─── TEXT TO READ

Let \mathbf{Z}=(Z_{1},\ldots,Z_{n})^{\prime} denote a vector of n iid standard normal random variables. Then \mathbf{Z}\sim N(\mathbf{0},\,\mathbf{I}_{n}) where \mathbf{I}_{n} denotes the n-dimensional identity matrix. Given \mathbf{Z}, we would like to create a random vector \mathbf{X} such that \mathbf{X}\sim N(\mu,\,\Sigma). Let \Sigma^{1/2} denote the upper triangular Cholesky factor of \Sigma such that \Sigma=\Sigma^{1/2 \prime}\Sigma^{1/2}. Define \mathbf{X} using \mathbf{X}=\mu+\Sigma^{1/2 \prime}\mathbf{Z}. Then \begin{eqnarray*} E[\mathbf{X}] & = & \mu+\Sigma^{1/2}E[\mathbf{Z}]=\mu,\\ \mathrm{var}(\mathbf{X}) & = & \mathrm{var}\left(\Sigma^{1/2}\mathbf{Z}\right)=\Sigma^{1/2 \prime}\mathrm{var}(\mathbf{Z})\Sigma^{1/2}=\Sigma^{1/2 \prime}\mathbf{I}_{n}\Sigma^{1/2}=\Sigma. \end{eqnarray*} Hence, \mathbf{X}\sim N(\mu,\,\Sigma).

\blacksquare

Example 2.30 (Simulating multivariate normal random vectors in R)

Here, we illustrate how to simulate \mathbf{X} \sim N(\mu, \Sigma) where \mu = (1,1)^{\prime} and \Sigma = \left(\begin{array}{ll} 1 & 1\\ 1 & 4 \end{array}\right) First, specify the mean vector and covariance matrix for the the bivariate normal distribution:

mu.vec = c(1,1)
sigma.1 = 1
sigma.2 = 2
rho.12 = 0.5
sigma.12 = rho.12*sigma.1*sigma.2
Sigma = matrix(c(sigma.1^2, sigma.12, sigma.12, sigma.2^2), 
               2, 2, byrow=TRUE)
mu.vec
## [1] 1 1
Sigma
##      [,1] [,2]
## [1,]    1    1
## [2,]    1    4

Second, compute the Cholesky factorization of \Sigma:

Sigma.5 = chol(Sigma)
Sigma.5
##      [,1]     [,2]
## [1,]    1 1.000000
## [2,]    0 1.732051

Third, simulate \mathbf{Z} \sim N(\mathbf{0}, \mathbf{I}_{2})

n = 2
set.seed(123)
Z = rnorm(n)

Fourth, compute \mathbf{X} = \mu + \Sigma^{1/2 \prime}\mathbf{Z}

X = mu.vec + t(Sigma.5)%*%Z
X
##            [,1]
## [1,] 0.43952435
## [2,] 0.04084525

\blacksquare

──────
─── SOURCE EXCERPT

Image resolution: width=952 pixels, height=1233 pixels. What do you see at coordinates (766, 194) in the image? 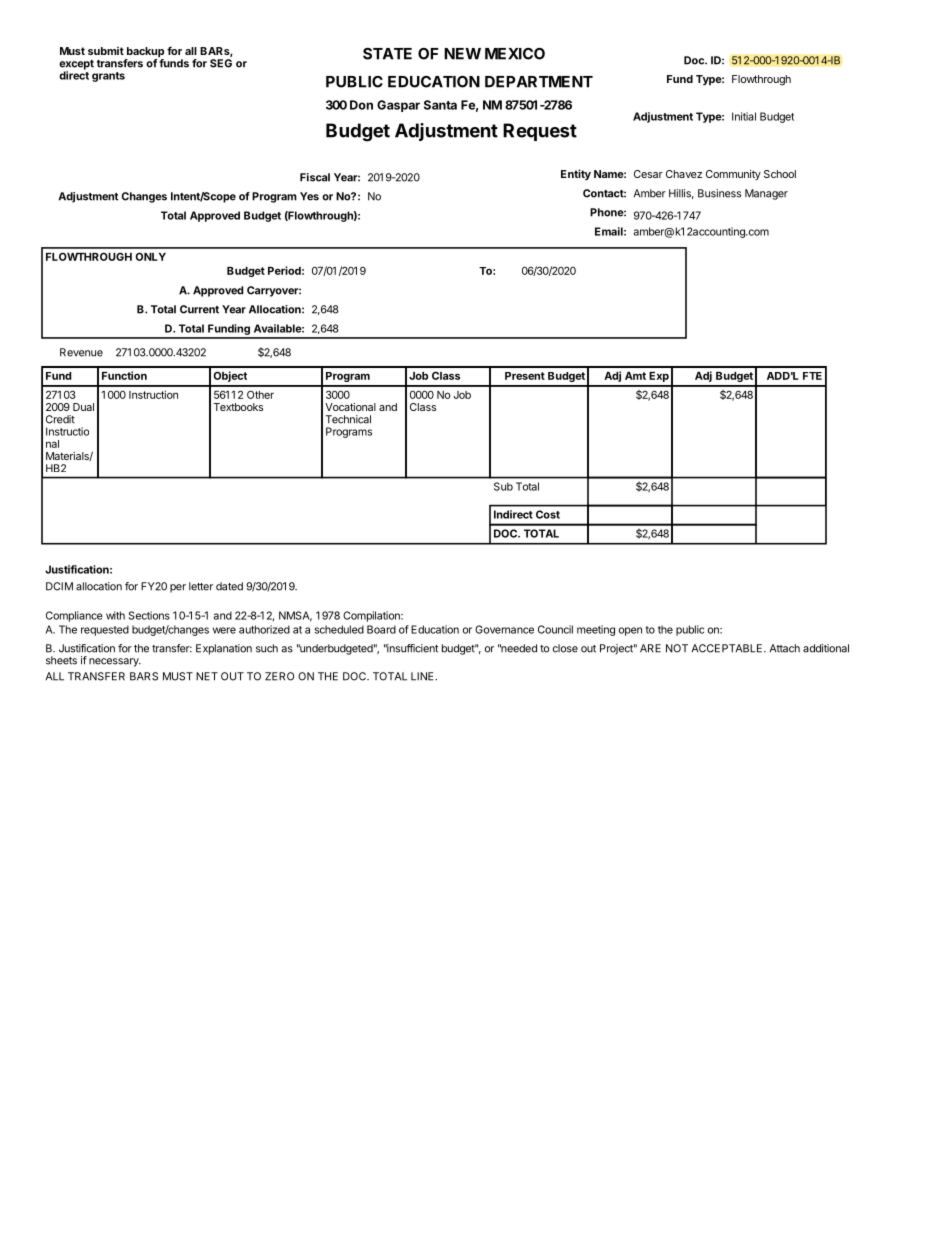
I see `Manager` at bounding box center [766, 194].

──────

Please copy, word for word, the part of the multivariate normal simulation text above that opens with the words containing "Second, compute the" and closes with "Z = rnorm(n)".

Second, compute the Cholesky factorization of \Sigma:

Sigma.5 = chol(Sigma)
Sigma.5
##      [,1]     [,2]
## [1,]    1 1.000000
## [2,]    0 1.732051

Third, simulate \mathbf{Z} \sim N(\mathbf{0}, \mathbf{I}_{2})

n = 2
set.seed(123)
Z = rnorm(n)